• _Exercise prompt_
Leaving pictures aside, restate exactly the lines of the data below, from the first one through the line that contains "Image resolution: width=989".

• _Entries taken from a collection_
Segment Open
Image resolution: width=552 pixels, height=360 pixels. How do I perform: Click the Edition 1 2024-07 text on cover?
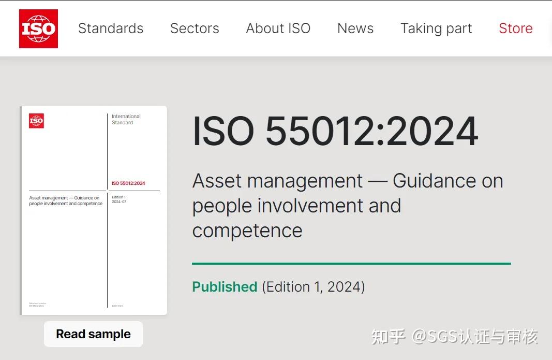(120, 199)
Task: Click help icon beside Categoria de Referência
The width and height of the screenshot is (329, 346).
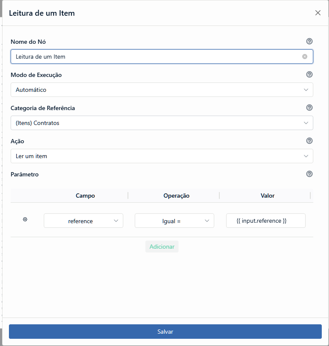Action: (x=309, y=108)
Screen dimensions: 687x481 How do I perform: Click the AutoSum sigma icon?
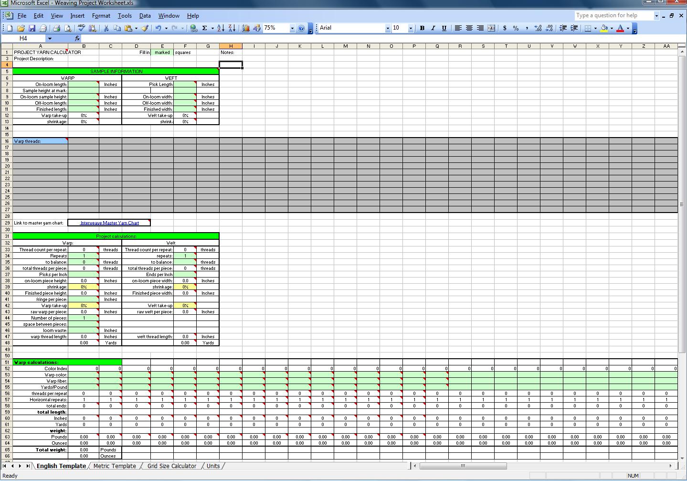click(204, 28)
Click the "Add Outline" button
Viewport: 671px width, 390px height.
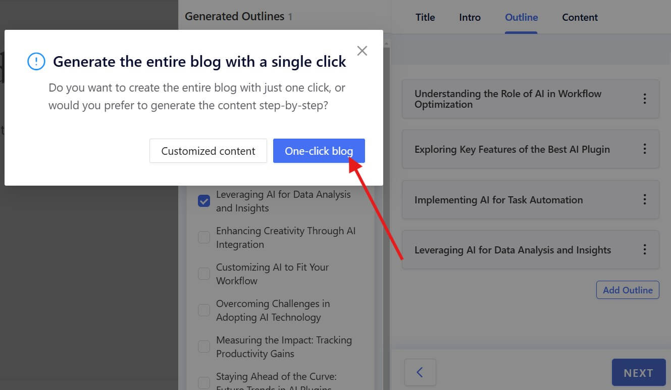point(628,290)
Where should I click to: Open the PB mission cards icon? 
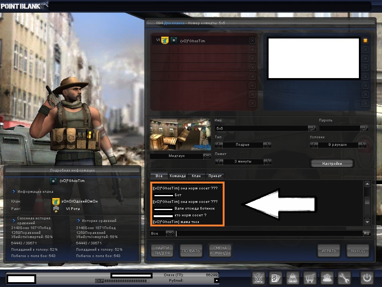click(275, 278)
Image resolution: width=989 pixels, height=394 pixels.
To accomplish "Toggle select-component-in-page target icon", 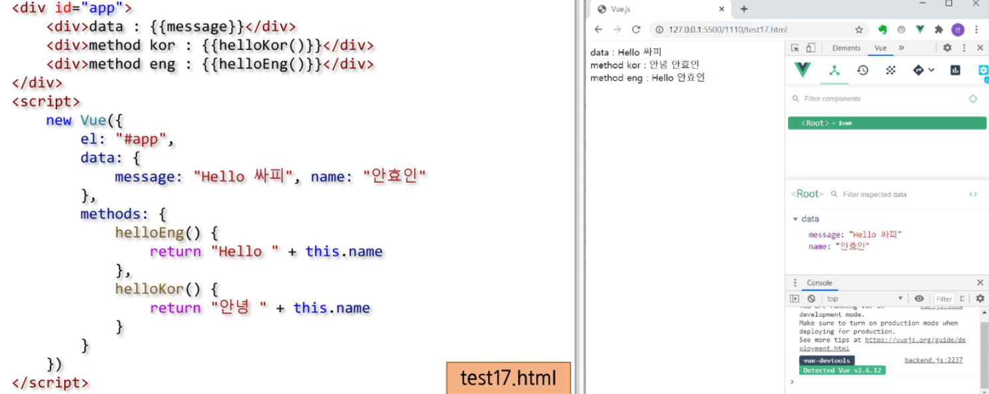I will tap(973, 99).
Segment Closed
• _Your response_
Image resolution: width=552 pixels, height=360 pixels. How do I perform: Click the Edition 1 2024-07 text on cover?
(120, 199)
Task: Click help icon beside Categoria de Referência
The width and height of the screenshot is (329, 346).
Action: (x=309, y=108)
Screen dimensions: 687x481 How do I perform: Click the AutoSum sigma icon?
click(204, 28)
Click the "Add Outline" button
Viewport: 671px width, 390px height.
point(628,290)
Where should I click to: Open the PB mission cards icon? 
click(275, 278)
Image resolution: width=989 pixels, height=394 pixels.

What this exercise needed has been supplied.